### OBJECTIFS
1/ D'après le texte sur l'exil républicain espagnol en Aquitaine, combien de personnes ont participé à la commémoration à la base sous-marine de Bordeaux ?
2/ Résumez en deux phrases le texte sur l'exil républicain espagnol en Aquitaine.

### TEXTE PROPOSÉ

━━━━━━━━━━━━━━━━

Le Précis – L’exil républicain en Aquitaine, un chapitre méconnu de l’Histoire 8/8

Il y a 80 ans, l’Espagne tombe aux mains du général Franco, entraînant un exode massif de réfugiés vers la France. Parmi eux, plusieurs milliers ont trouvé refuge en Aquitaine, où ils ont reconstruit leur vie. Dans cette série d’épisodes, Podcastine se penche sur l’accueil réservé aux Républicains espagnols dans le sud-ouest. Loin d’être une histoire du passé, ces récits montrent les traces qu’ils ont laissées et les combats que certains ont continués, parfois au sein de la Résistance. Épisode 8. 

 

Maria Valderrama s’est rendue à la base sous-marine de Bordeaux pour honorer la proclamation de la deuxième République espagnole le 14 avril 1931. Malgré la pluie, une quarantaine de personnes ont commémoré ceux qui ont souffert sous Franco en Espagne et sous l’occupation nazie en France. Ce n’est que tardivement que Madeleine, étant présente sur les lieux, a pris connaissance des horreurs vécues par sa famille pendant la guerre civile espagnole. « C’est vraiment à l’âge de 50 ans que j’ai réalisé ce qu’avait été la guerre civile. J’ai ramifié toutes les anecdotes qu’avait racontées mon père, mais ce n’étaient pas des anecdotes, c’étaient des faits réels. » Elle a appris que son oncle avait disparu dans une fosse commune et que sa grand-mère avait été emprisonnée. Madeleine pense également que le bébé d’une proche a été enlevé, une pratique courante sous le franquisme. On estime qu’au moins 300 000 bébés ont été volés à des familles pauvres ou politiquement ciblées, avec la complicité de l’Église et de certains médecins. « On ne savait pas les fosses communes, on ne savait pas les bébés volés, on ne savait pas tout ça. »

━━━━━━━━━━━━━━━━

### DONNÉES FOURNIES
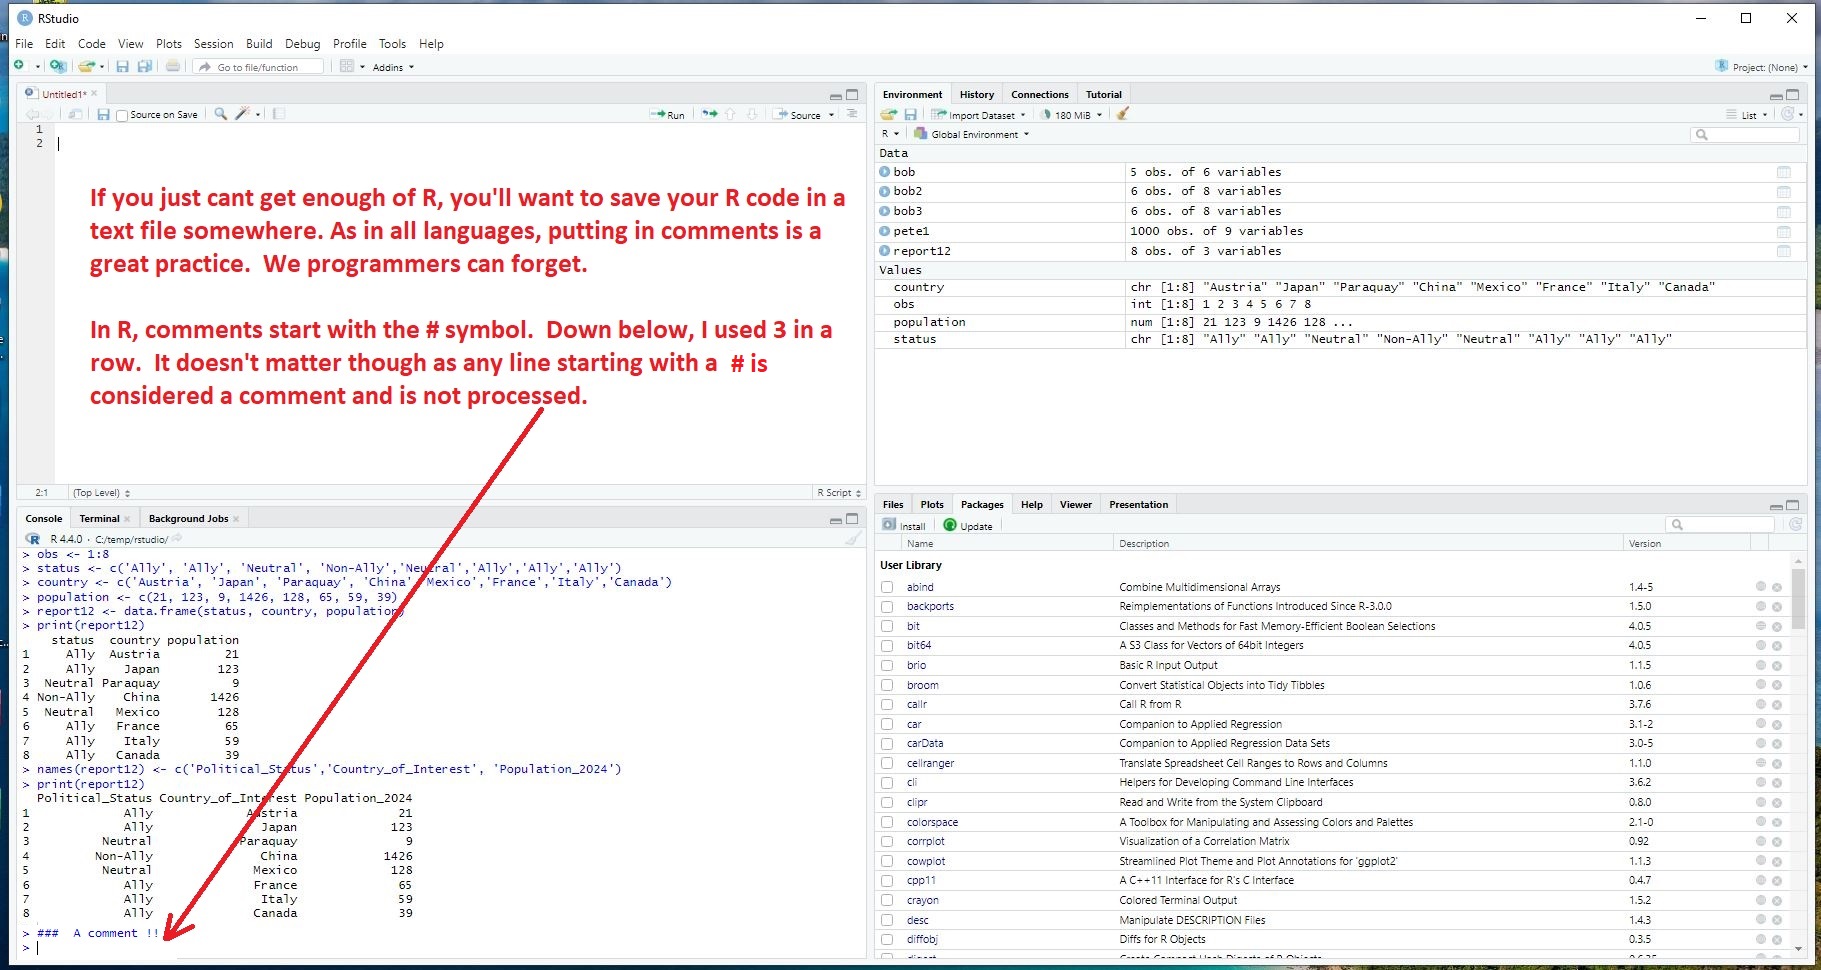Viewport: 1821px width, 970px height.
Task: Click the magnifier Find/Replace icon in editor toolbar
Action: [221, 114]
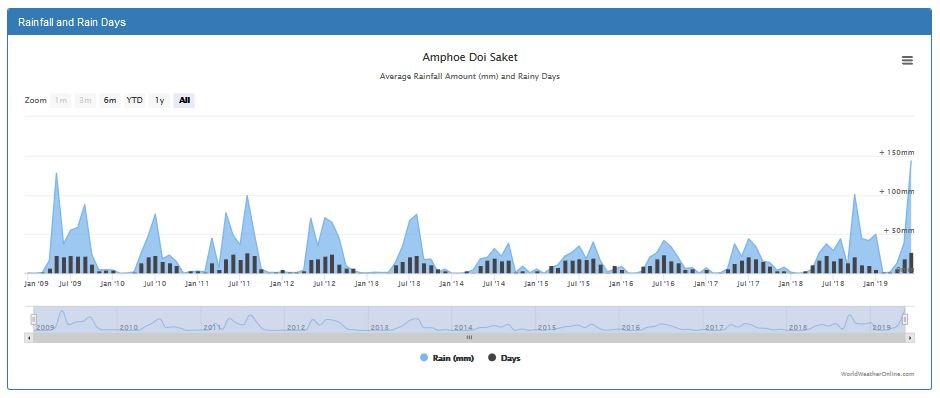Toggle the Rain (mm) series visibility
The width and height of the screenshot is (940, 398).
pos(447,358)
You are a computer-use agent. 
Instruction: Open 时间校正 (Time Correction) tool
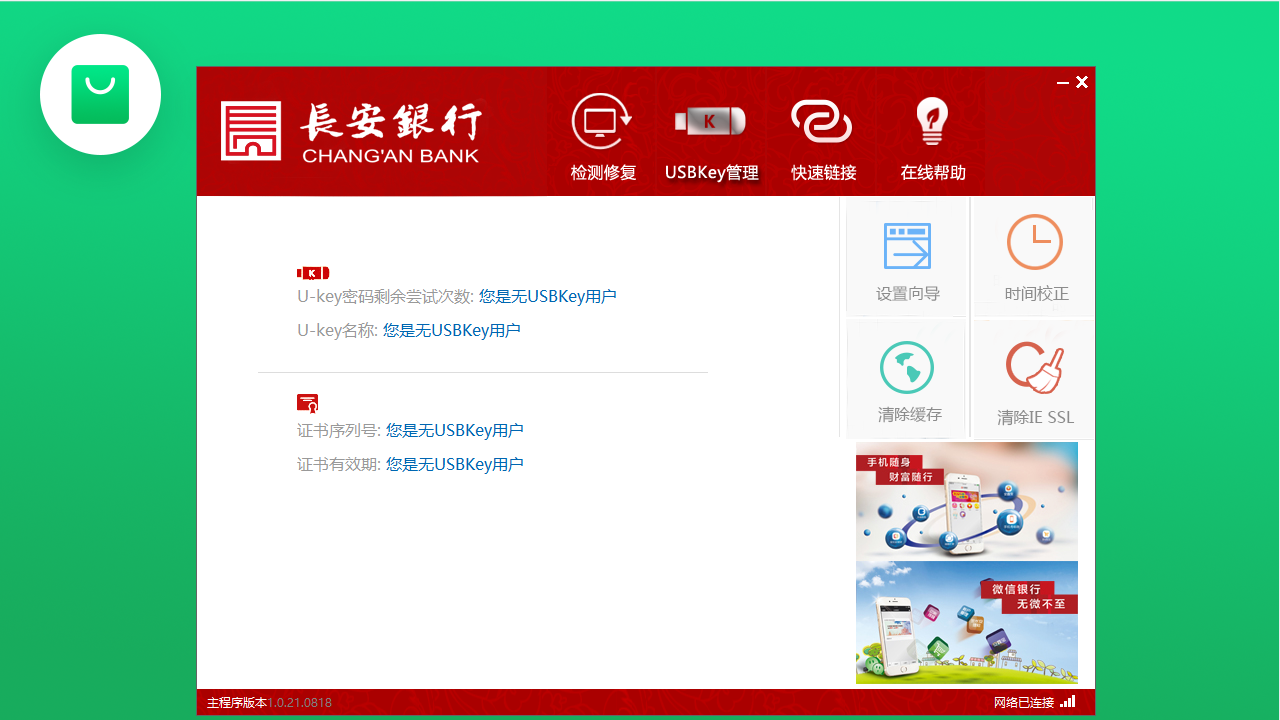click(x=1033, y=258)
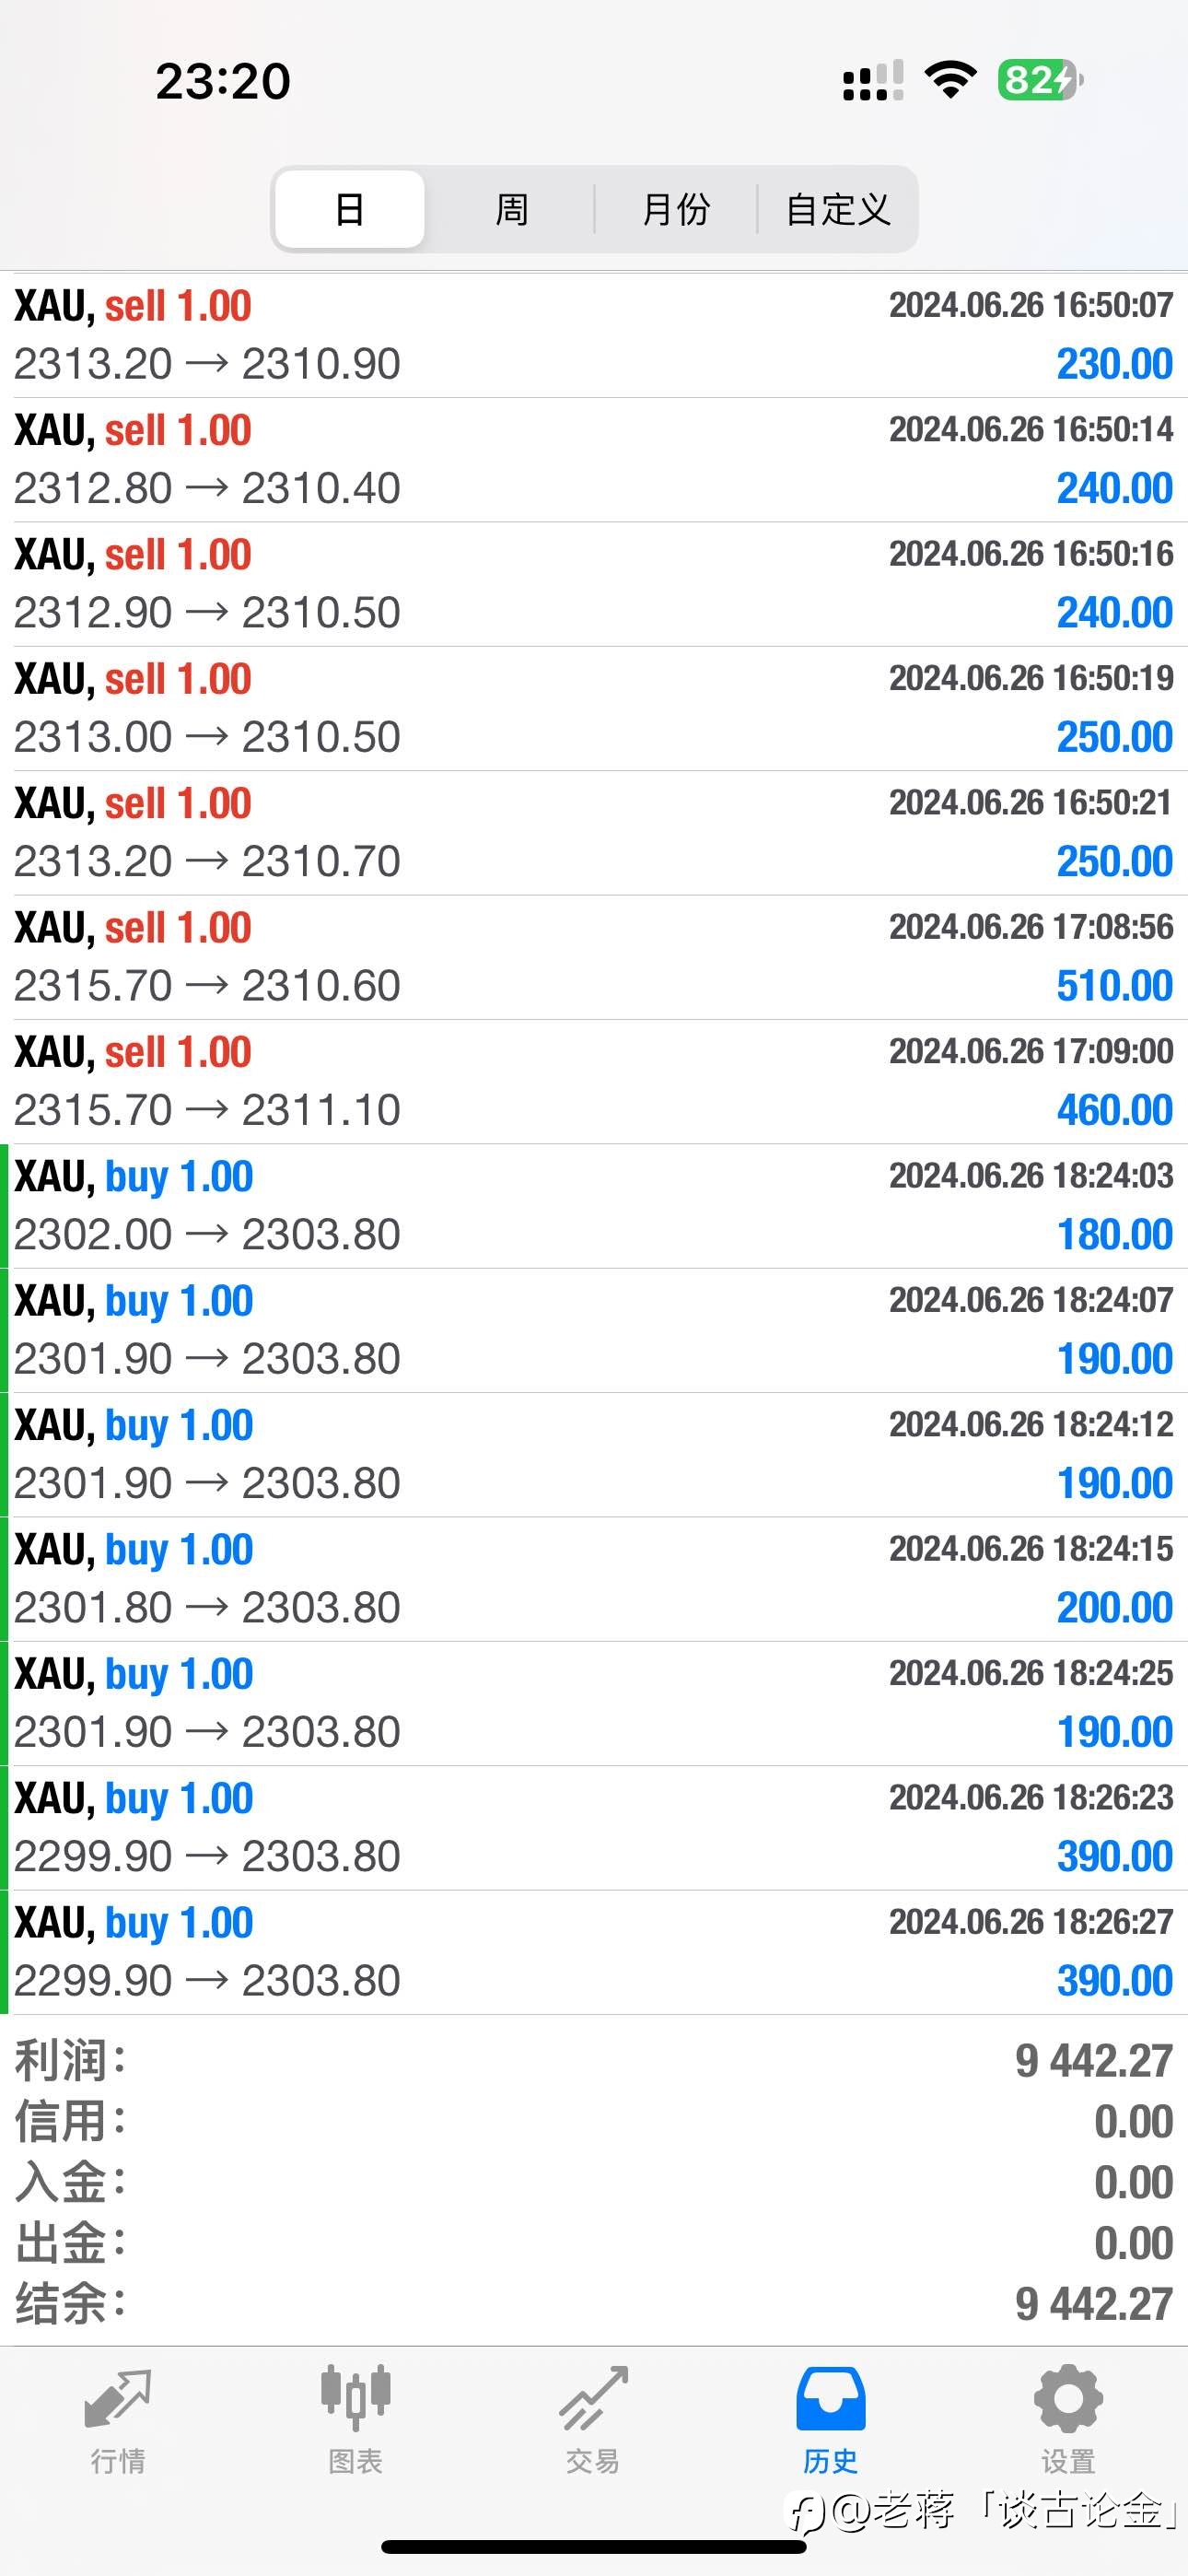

━━━━━━━━━━━━━━━━

### RÉPONSES ATTENDUES
1/ Une quarantaine de personnes.

2/ Il y a 80 ans, la prise de l'Espagne par Franco a provoqué un exode massif vers la France, et plusieurs milliers de réfugiés ont reconstruit leur vie en Aquitaine, où une quarantaine de personnes ont commémoré à la base sous-marine de Bordeaux la proclamation de la deuxième République espagnole. Présente à cette cérémonie, Madeleine explique n'avoir compris qu'à 50 ans ce qu'avait vécu sa famille pendant la guerre civile, avec un oncle disparu dans une fosse commune et une grand-mère emprisonnée, alors qu'on estime qu'au moins 300 000 bébés ont été volés sous le franquisme.